3 – De vez em quando, talvez seu personagem esqueça que as pessoas ao redor viverão muito menos que ele – isso se seu personagem convive com humanos comuns. Seu personagem pode estranhar a “pressa” que os outros têm de fazer as coisas.

4 – Isso até se lembrar de que humanos realmente precisam agir mais rápido, pois têm menos tempo para alcançar os próprios objetivos. É preciso interpretar a dificuldade de se conviver com alguém cuja percepção de tempo seja tão diferente.

Desenho de elfa segurando um arco.
Crédito: Wikipedia – elfos vivem muito mais que humanos. Portanto, veem o tempo de outra maneira.

5 – Os conceitos de velho/antigo são relativos. Um cachorro de quatro anos já é adulto. Um humano só é considerado adulto aos 18 anos. Há seres (de outras raças) que têm mais de 100 anos, mas são chamados de crianças por outros das espécies deles – esses “outros” fazem isso porque já passaram dos 500 ou 1000 anos de idade.

6 – Personagens antigos/velhos podem ter problemas para se adaptar a novas mudanças e/ou aquirir novos conhecimentos.
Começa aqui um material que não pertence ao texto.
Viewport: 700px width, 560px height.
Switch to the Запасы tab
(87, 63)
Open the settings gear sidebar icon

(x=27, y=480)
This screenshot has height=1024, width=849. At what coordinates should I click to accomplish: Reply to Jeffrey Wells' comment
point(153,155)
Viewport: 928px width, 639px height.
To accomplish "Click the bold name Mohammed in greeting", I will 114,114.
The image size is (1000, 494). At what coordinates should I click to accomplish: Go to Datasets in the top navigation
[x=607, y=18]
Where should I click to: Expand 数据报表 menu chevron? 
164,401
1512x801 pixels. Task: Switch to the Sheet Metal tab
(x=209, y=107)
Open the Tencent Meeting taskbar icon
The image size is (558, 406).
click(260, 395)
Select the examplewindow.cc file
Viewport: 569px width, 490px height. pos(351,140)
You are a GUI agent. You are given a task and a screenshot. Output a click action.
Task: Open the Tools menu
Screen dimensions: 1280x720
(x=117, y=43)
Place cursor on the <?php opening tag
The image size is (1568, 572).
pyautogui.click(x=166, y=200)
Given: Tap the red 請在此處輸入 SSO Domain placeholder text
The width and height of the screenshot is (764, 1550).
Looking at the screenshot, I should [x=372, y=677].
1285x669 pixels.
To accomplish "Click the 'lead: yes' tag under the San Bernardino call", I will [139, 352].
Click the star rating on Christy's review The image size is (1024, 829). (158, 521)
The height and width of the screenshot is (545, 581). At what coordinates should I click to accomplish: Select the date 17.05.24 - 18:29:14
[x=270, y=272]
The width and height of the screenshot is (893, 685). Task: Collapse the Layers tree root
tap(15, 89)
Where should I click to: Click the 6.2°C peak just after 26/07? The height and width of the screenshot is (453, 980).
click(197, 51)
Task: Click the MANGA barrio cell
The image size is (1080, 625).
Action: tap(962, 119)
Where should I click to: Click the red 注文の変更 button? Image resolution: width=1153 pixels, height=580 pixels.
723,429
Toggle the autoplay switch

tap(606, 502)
Interpretar essas falhas enriquece bastante a experiência do jogador.

7 – Grosso modo, há três tipos de personagens antigos/velhos: os que vivem mais do que um humano comum, mas cuja morte é inevitável; aqueles que não morrem por velhice nem por doença, mas podem ser assassinados; e os “plenamente imortais”, ou seja, viverão para sempre, não importando as circunstâncias.

8 – O item acima interfere diretamente na maneira de como seu personagem vai encarar a morte (ou a possibilidade de morrer): uma etapa natural? Um descanso? Algo a ser evitado com todas as forças?